(Pixel coordinate grounding data)
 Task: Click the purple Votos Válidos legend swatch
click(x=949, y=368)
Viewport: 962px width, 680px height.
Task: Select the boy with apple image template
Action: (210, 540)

→ **Task goal**
Top to bottom, transcribe every line above exactly.

→ **Answer section**
 Task: Click the purple Votos Válidos legend swatch
click(x=949, y=368)
Viewport: 962px width, 680px height.
Task: Select the boy with apple image template
Action: (210, 540)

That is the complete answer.